ReserveAmerica, owned by Aspira, is a product that provides online campsite reservations and license processing for state, provincial, private, and local government parks, campgrounds, and conservation agencies in North America.  It claims to be the "#1 Access Point for Outdoor Recreation,"  processing more than 3.5 million camping reservations per year, with more than 150,000 campsites available.

History
ReserveAmerica was founded in 1984 as a software development company specializing in reservations for the local recreation industry. In 1992, the company developed a reservation system for state and federal park systems, which they claim processed the industry's first online reservation in September, 1997. ReserveAmerica has provided reservations services for the National Park Service since 1997. In 2001, they were acquired by InterActiveCorp (IAC), which owns Ask.com, Citysearch, and Match.com.

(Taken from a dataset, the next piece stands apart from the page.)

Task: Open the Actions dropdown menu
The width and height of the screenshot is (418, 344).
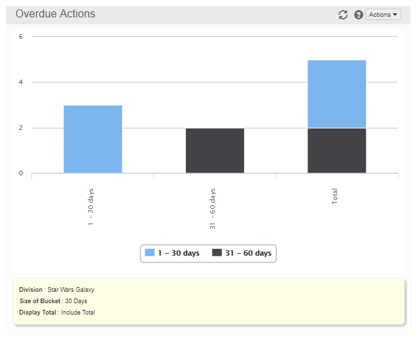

In June, 2005, the United States Forest Service awarded the company a $97 million contract to provide a single source federal recreation information and reservation service. As of September 2014, the reservation service offers centralized information for more than 100,000 campgrounds, cabins, parks and tours of national sites, historic homes, and caves through a single Web-based portal.  Besides the Forest Service, participating agencies include the National Park Service, the Bureau of Land Management, the Bureau of Reclamation, and the U.S. Army Corps of Engineers. ReserveAmerica also has some state parks contracts.

In 2009, IAC sold ReserveAmerica to ACTIVE Network. In 2017, the Communities and Sports divisions of ACTIVE Network were acquired by Global Payments and ACTIVE Network's Outdoors division, including ReserveAmerica, became the independent company, Aspira. Headquartered in Dallas, Texas, with nine offices spanning the United States, Canada and Asia.